Heartburn versus GERD – How do You Know?
Sometimes you get heartburn, like when you have pizza or tacos. Other times, it seems you have heartburn several times a week with no apparent food triggers. When your heartburn keeps coming back, it may be GERD, and if so, it’s probably time to discuss it with your doctor.
Heartburn, also called acid reflux and acid indigestion, presents with a burning sensation in the upper chest and throat area, that can include coughing, and even chest pain. While it often follows a meal comprised of certain foods, heartburn can be caused by obesity, stress, and medications. Knowing what triggers your heartburn can help you prevent it with diet changes, though sometimes medication is required.
GERD – Gastroesophageal Reflux Disease
Gastroesophageal Reflux Disease (GERD) is a condition which develops from acid reflux which if left untreated can lead to serious complications, even esophageal cancer. GERD is diagnosed when heartburn symptoms are present two more times per week. In addition to heartburn multiple times during the week, GERD is typically identified by regurgitation of stomach acid often with undigested food into your mouth, coughing, bad breath, a continual bitter taste, and even difficulty swallowing. GERD is most often diagnosed in middle aged adults or as a result of other medical conditions.
GERD Risk Factors
GERD has multiple risk factors including:
- Obesity. Any amount of extra weight in the abdominal area creates pressure on the stomach and the diaphragm, and causes weakening of the sphincter (the valve that keeps the contents of the stomach in the stomach) and permits stomach acid and undigested food to make its way back up to the esophagus.
- Pregnancy. Pregnancy puts additional pressure on the stomach, and increased progesterone levels loosen the sphincter.
- Diabetes. Diabetes can cause gastroparesis in which the stomach doesn’t empty effectively.
- Hiatal Hernia. A hiatal hernia occurs when the stomach bulges through the diaphragm into the chest area, weakening the sphincter.
- Ulcers. Peptic ulcer can cause reflux, a result of food not moving effectively through the GI tract.

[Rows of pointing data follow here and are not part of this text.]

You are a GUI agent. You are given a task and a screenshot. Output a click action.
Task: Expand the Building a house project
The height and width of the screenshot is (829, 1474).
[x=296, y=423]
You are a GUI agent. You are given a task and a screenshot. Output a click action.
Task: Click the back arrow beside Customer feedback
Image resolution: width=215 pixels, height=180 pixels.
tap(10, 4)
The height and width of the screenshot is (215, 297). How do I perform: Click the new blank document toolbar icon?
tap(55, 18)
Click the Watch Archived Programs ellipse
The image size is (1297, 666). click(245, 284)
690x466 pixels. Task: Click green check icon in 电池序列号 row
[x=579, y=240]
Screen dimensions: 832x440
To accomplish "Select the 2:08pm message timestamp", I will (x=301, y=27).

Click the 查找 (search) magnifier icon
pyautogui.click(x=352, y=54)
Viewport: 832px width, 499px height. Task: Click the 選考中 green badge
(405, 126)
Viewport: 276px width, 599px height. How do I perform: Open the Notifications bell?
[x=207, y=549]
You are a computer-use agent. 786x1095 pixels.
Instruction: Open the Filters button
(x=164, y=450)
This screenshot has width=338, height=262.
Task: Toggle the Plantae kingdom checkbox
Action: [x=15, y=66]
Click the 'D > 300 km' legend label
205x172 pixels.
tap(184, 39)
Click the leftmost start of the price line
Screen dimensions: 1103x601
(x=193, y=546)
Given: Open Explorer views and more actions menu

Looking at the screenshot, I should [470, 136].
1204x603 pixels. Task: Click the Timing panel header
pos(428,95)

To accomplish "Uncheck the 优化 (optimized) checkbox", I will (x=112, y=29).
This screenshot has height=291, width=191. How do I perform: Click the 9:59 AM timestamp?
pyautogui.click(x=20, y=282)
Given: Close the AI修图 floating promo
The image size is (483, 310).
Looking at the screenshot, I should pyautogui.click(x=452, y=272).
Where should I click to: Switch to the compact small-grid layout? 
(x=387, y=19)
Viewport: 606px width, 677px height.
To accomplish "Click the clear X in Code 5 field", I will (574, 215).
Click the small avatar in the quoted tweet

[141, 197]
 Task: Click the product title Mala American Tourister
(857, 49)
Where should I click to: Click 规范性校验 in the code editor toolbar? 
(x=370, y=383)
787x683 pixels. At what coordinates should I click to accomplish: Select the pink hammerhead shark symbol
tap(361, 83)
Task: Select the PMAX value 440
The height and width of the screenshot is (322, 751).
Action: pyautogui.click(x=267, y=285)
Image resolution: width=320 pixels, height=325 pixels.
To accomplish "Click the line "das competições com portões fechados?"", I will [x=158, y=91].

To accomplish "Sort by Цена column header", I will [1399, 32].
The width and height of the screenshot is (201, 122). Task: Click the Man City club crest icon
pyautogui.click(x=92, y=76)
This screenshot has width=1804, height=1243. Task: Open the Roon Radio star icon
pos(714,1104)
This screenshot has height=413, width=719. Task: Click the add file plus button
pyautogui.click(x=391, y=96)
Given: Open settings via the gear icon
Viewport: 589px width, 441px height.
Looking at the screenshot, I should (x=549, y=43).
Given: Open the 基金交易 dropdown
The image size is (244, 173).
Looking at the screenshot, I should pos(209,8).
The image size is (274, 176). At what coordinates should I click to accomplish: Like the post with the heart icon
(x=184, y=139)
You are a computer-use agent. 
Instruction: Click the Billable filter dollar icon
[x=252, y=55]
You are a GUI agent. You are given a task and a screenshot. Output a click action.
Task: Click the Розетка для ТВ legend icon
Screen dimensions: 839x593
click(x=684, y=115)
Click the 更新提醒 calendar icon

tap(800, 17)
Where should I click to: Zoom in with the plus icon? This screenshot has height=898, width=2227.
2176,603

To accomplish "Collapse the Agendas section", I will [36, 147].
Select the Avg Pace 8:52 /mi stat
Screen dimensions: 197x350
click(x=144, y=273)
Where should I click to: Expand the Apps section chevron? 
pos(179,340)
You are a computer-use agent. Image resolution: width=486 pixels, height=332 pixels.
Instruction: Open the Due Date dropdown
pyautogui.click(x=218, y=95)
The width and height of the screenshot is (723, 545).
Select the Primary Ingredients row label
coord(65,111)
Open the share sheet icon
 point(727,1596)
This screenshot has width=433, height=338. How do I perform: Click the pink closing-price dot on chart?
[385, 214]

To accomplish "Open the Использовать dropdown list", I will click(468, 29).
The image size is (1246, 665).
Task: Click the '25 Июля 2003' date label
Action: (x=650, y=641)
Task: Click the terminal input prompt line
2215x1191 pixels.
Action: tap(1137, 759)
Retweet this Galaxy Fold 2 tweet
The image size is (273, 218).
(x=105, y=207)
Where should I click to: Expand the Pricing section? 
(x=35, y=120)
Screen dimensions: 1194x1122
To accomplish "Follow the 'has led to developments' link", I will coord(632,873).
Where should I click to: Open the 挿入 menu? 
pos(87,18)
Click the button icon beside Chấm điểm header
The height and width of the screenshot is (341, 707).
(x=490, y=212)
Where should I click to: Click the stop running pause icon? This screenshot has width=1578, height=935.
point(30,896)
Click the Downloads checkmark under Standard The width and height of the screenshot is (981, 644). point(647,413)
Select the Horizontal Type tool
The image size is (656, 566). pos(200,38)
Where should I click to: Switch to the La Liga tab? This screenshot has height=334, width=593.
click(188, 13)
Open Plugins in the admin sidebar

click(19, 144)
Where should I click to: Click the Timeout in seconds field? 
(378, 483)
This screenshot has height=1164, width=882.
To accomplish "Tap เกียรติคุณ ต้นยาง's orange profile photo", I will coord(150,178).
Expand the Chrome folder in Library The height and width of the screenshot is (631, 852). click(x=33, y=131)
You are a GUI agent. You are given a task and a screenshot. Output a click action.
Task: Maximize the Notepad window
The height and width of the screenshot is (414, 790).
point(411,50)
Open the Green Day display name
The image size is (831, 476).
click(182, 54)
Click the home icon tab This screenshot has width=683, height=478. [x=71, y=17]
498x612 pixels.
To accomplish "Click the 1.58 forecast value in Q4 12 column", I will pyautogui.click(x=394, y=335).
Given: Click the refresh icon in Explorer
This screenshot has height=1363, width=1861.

- Asthma. Reflux can occur as a result on coughing and pressure in the lungs. In addition, some asthma medication can loosen the sphincter.
GERD Diagnosis and Treatment
GERD is normally diagnosed based on a discussion of your symptoms and medical history along with a physical examination. Testing may be used to rule out other conditions. If your symptoms are severe, your doctor will likely order an Esophagogastroduodenoscopy (EGD) commonly called an upper endoscopy to determine the degree of inflammation or damage and perform biopsies if needed.
When GERD is diagnosed, there are a number of lifestyle changes and treatment options which can improve GERD and its symptoms including:
- Lose Weight. Losing weight can decrease pressure on your stomach to improve your symptoms.
- Avoid Certain Foods. Spicy foods, alcohol, fried foods, carbonated drinks, fatty foods, acidic foods often cause symptoms.
- Stop Smoking. Though research is ongoing, GERD patients who stop smoking experience a reduction in GERD symptoms.
- Don’t Lie Down After Eating.
- Prop up the Head of Your Bed.
- Take Medication. You doctor may recommend over-the-counter medication for fast relief (Gaviscon, Tums, Rolaids). If these medications fail to relieve symptoms, your doctor will likely prescribe an H2 Blocker (Zantac, Tagamet) or PPI (proton pump inhibitors) (Prilosec, Protonix). Take all medications as directed by your doctor.
In most cases, GERD will respond to these therapies. In any event, pay close attention to your symptoms and discuss any changes with your doctor.